Libes is calling these ventures “conscious companies,” and the second part of that phrase is key—Seattle-based Fledge is not for non-profit organizations. Instead, Libes is looking for entrepreneurs who want to build a real business that happens to strive for a positive effect on the world.
Unlike most of the business incubator/accelerator programs that have exploded across the country in recent years, Fledge is not focused on companies in the tech industry. It sounds like applicants can be in just about any sector you might think of, as long as they’re aiming for consumers who want to improve the environment, energy use, health, food, community, and so on.
Libes, most recently at the mobile-data company Ground Truth (now Mobile Intelligence Solutions), got the idea after advising budding entrepreneurs through the University of Washington and Bainbridge Graduate Institute. Libes says students would come up with socially focused business ideas that showed promise, but those plans would typically get set aside once the people involved moved on to their new jobs.

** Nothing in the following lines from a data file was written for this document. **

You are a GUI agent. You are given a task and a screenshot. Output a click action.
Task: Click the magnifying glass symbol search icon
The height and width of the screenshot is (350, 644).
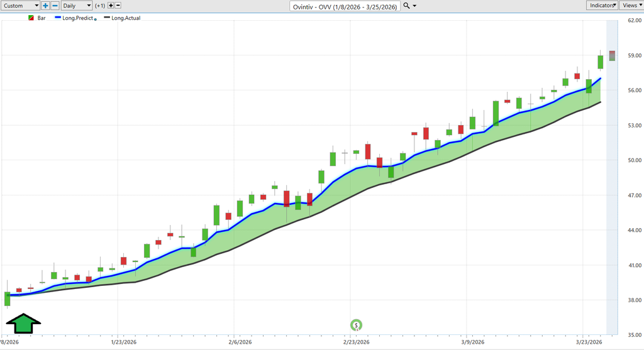pos(406,6)
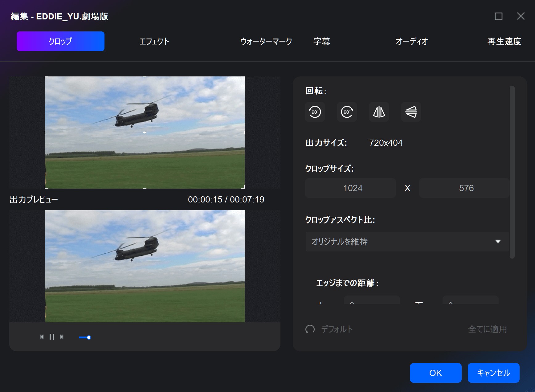Switch to the エフェクト tab

[154, 41]
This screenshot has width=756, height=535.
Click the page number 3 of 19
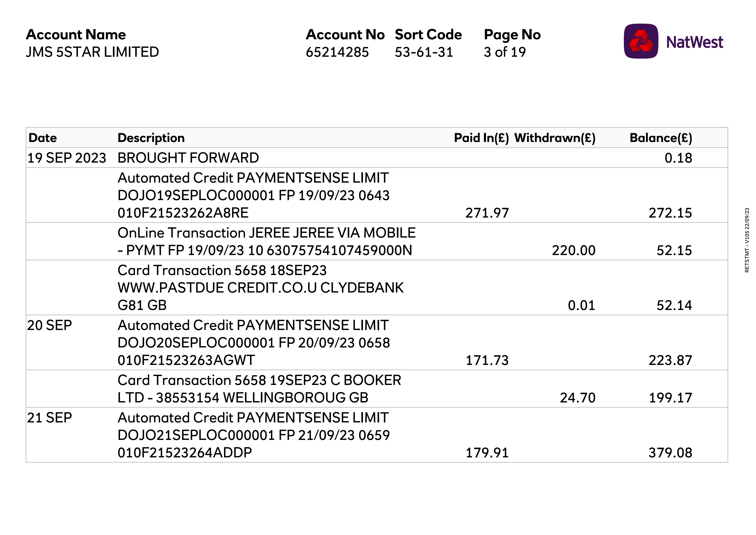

“Most of those ideas get dropped on ground,” Libes says. “There’s no stepping stone from `I have a newly minted MBA’ to `I have an up and running company.’” The idea was developed further through the recent Social Enterprise Weekend, which Libes helped organize in Seattle.

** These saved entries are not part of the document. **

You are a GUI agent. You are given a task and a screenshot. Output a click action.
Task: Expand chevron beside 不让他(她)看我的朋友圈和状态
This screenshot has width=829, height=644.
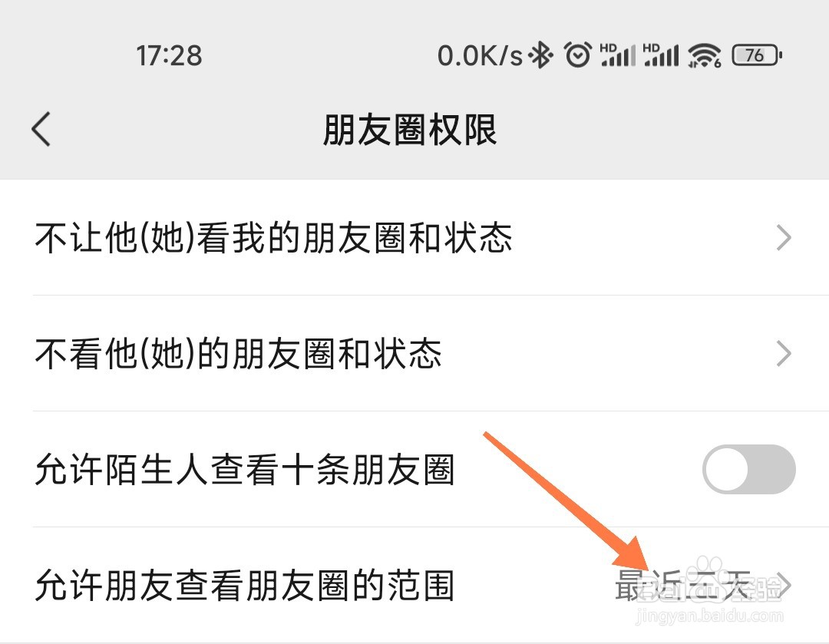(784, 237)
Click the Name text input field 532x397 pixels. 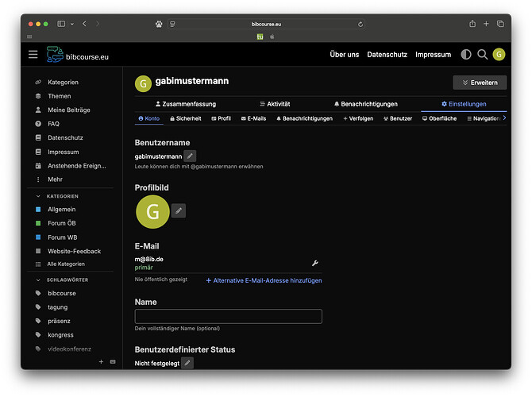[x=229, y=316]
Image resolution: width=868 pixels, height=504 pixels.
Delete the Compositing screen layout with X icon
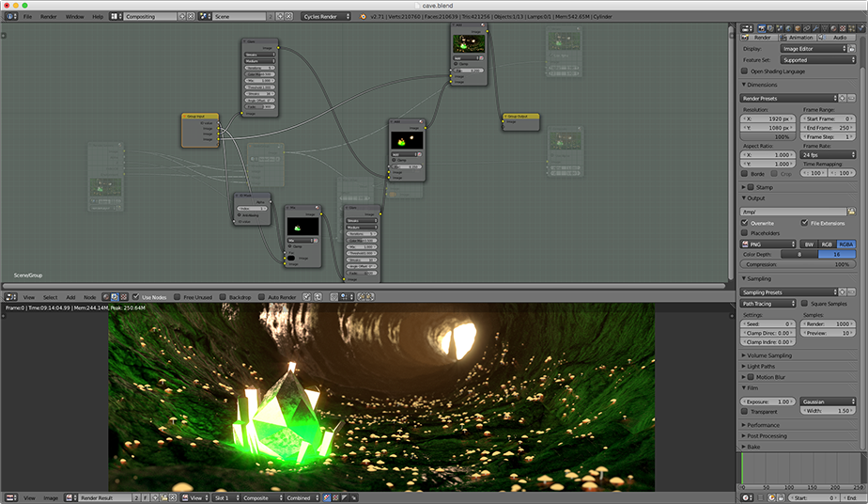pyautogui.click(x=193, y=16)
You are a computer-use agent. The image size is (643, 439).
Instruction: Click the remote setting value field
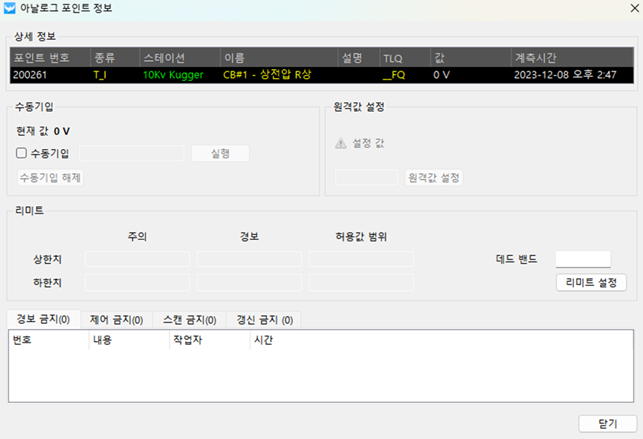pyautogui.click(x=365, y=177)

Fledge is taking applications now for its first group of proto-companies, from which a final group of about seven will be selected. Some of the details are still being ironed out—the companies will work together for the eight-week program in Seattle, either at space provided through the HUB Seattle or the SURF Incubator, Libes says.
Fledge itself is a business. Libes has started a company, not an investment fund, to run the incubator (although he is looking for more investors). It’s a hybrid of the standard tech incubator model—taking 3 percent of equity in the companies involved—and revenue-based financing, with the standard $7,000 cash stake considered a loan to be paid back with revenue. That’s like the revenue-based financing offered by Seattle’s Lighter Capital, among others.
The money returned to Fledge in the form of paid-back revenue financing can be recycled into new loans, while also turning a profit, Libes says.
I don’t have any hard numbers, but Seattle certainly has a concentration of the type of “conscious consumers” that Libes wants businesses at Fledge to serve. Examples of companies targeting these folks run the gamut from big businesses, like Starbucks and REI, to local players like PCC Natural Markets. Nationally, think of companies like Tom’s Shoes or even Craigslist, which has a community-based ethos at its core.
So why this project after a long career in the tech industry? Libes says the eight months that he’s spent as an adviser to early stage companies has shown him that there is huge potential for entrepreneurs outside of the tech sector. As we discussed in this story on Seattle’s Stockbox Grocers, many of the technology tools and startup principles develop for tech startups can also be employed to help decidedly non-techie businesses get off the ground as well.
Helping to develop more infrastructure to support those businesses is also a good way to “give back to the whole city,” he says. “I won’t claim that I can help absolutely any company—I have no manufacturing experience,” Libes says. “But when it comes to taking some raw ideas and turning it into a product to take to the market to make money, those are the same no matter what.”